Player: Andrew Benintendi
DOB: July 6, 1994 (Age: 20)
Height/Weight: 5'10", 170 pounds
Previously Drafted: 2013, 31st round by Cincinnati
Andrew Benintendi came into this season as a non-factor in the draft but ended up as the seventh overall pick by the Boston Red Sox. That's what happens when you win the Player of the Year award at an SEC school, putting up a .380/.489/.715 slash line.
ESPN's scouting report for the Arkansas star notes that he grew into power after an injury-plagued freshman season in 2014 despite concerns about how that will play in professional baseball:
Benintendi burst on the scene this year as a draft-eligible sophomore, becoming the first Razorbacks player to win SEC Player of the Year. His freshman-year output was dampened by injury, but Benintendi showed unexpected power this season with a high-leverage swing that some scouts fear won't work as well with wood as it does with composite bats.

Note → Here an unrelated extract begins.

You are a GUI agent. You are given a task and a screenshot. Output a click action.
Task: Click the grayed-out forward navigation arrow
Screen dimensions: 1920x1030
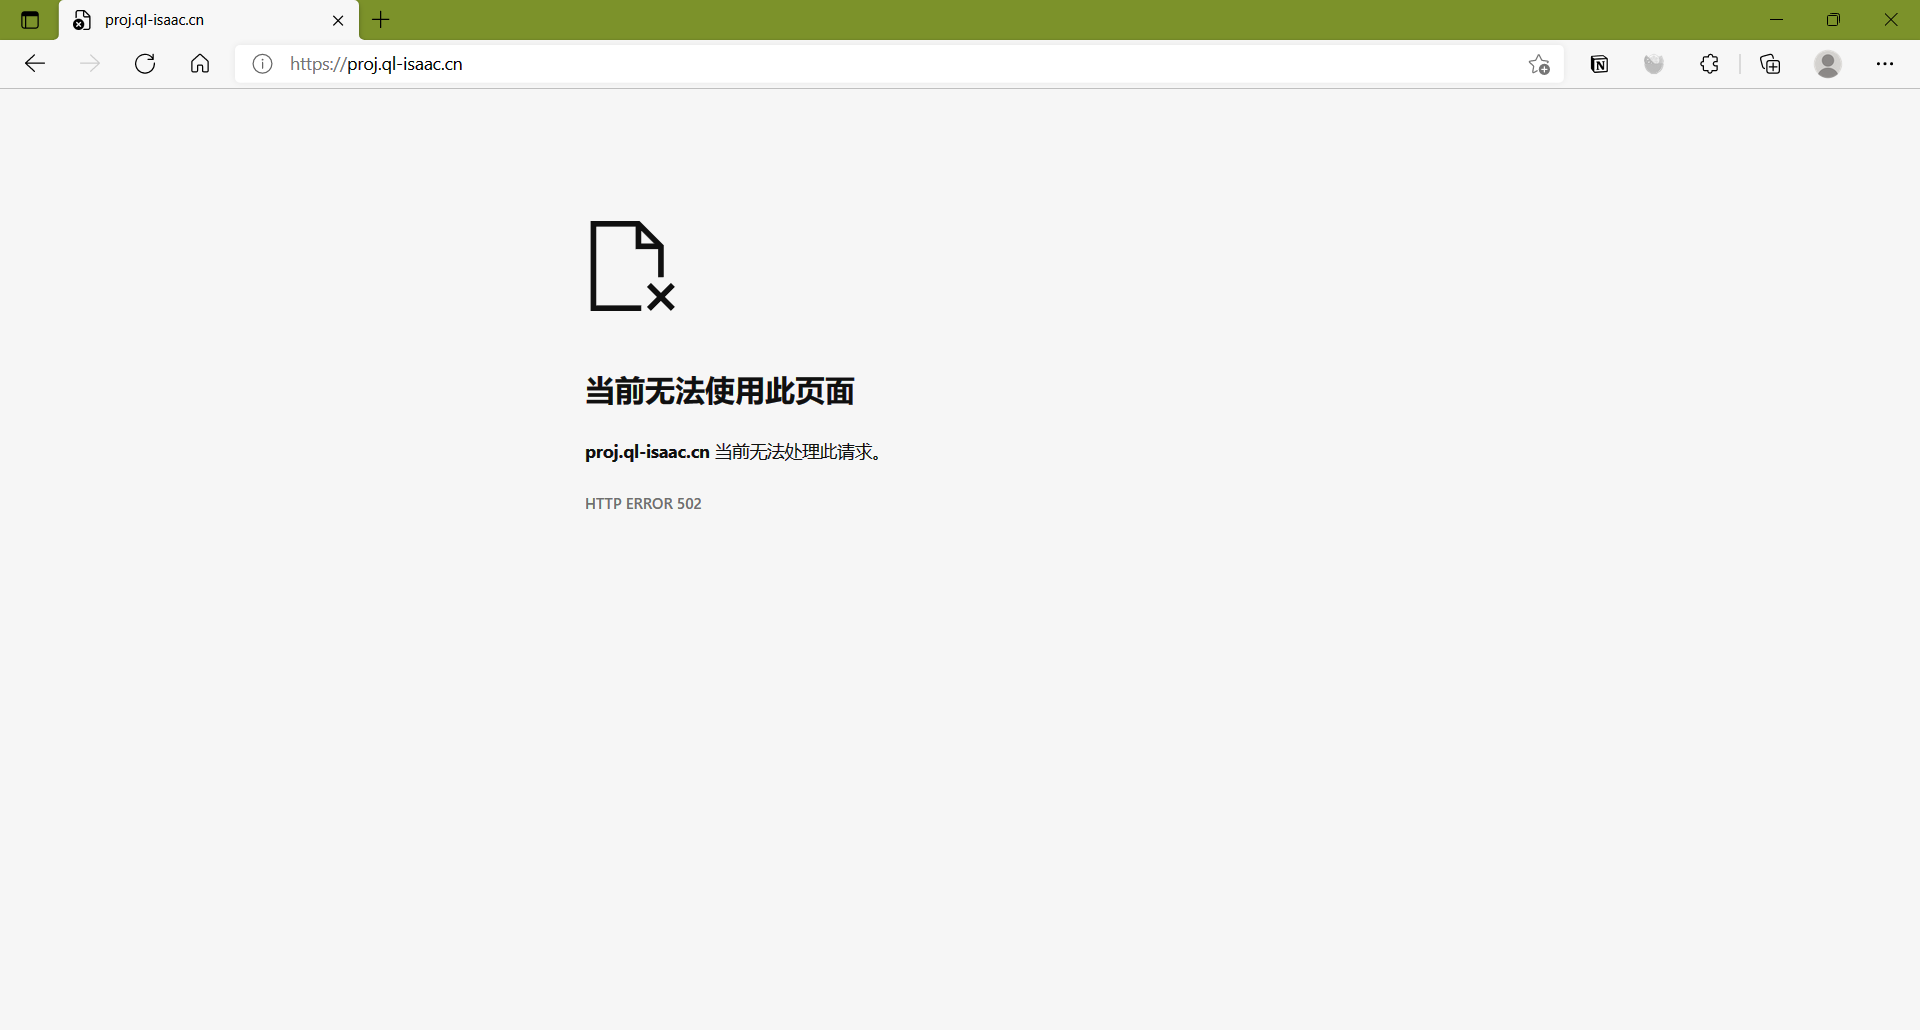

Teams are so starved for hitting in today's game that when there is an outstanding college performer in an elite baseball conference, it's not going to take long for someone to jump on him. The Red Sox liked what they saw in Benintendi enough to pop him in the first round.
Benintendi is a solid all-around player who can do everything on a baseball field well even though he doesn't have superstar potential. His best asset is above-average speed that gives him a chance to stick in center field long-term.
There were some people from Benintendi's old stomping grounds in Cincinnati who raved about his ability with the bat, according to Tom Groeschen of the Cincinnati Enquirer:
Benintendi isn't going to be Ken Griffey Jr.—if he was, one could assume he would've been in the mix for the No. 1 overall pick—but being able to find a center fielder who has shown the ability to get on base against the best college pitching in the country sounds like a perfect fit for the Red Sox.
Boston has always preached patience and working the count with its lineup. Being able to get on base is the name of the game, and few teams draft to fill that need better than the Red Sox. Benintendi is a perfect fit for the franchise because of his approach, with the power and fielding an added bonus.
MLB Player Comparison: Kole Calhoun
Even though Kole Calhoun was slow to develop, not becoming a regular until his age-26 season in 2014, the Los Angeles Angels outfielder looks a lot like Benintendi physically.
Neither player is physically imposing at under 6'0", though Calhoun is bigger at 200 pounds. Just as the scouting report for Benintendi labels him as adequate at everything, Calhoun has turned into that kind of big leaguer. He's not a star, but he hit 17 home runs in 127 games last year and has a respectable .266/.329/.389 line in 54 games so far this season.
MLB.com's scouting report on Calhoun in 2012 noted he would have to hit his way to the big leagues:
"He has a very good approach at the plate, draws walks and doesn’t strike out much, especially considering his extra-base ability," the report said. "He could hit his way to the big leagues playing an outfield corner and/or first base."
Benintendi has more speed and is a better athlete than Calhoun, but their ability with the bat is largely the same. It's not a given that Benintendi will be able to stay in center field, meaning his bat will have to play up in the minors to ensure he can succeed with the big league club.
Projection: First-division regular
MLB ETA: 2017
Chances of Signing: 95 percent
Even though Benintendi has two years of college eligibility remaining, he doesn't stand to gain anything by going back. He went from an afterthought when the season began to being a top-10 pick in one of the best development systems in baseball.
Arkansas has advanced to the College World Series, where Benintendi will attempt to lead the program to a national title. After that, it won't take long for him to sign with the Red Sox. There's nothing for him to gain by going back to college after the season he's had.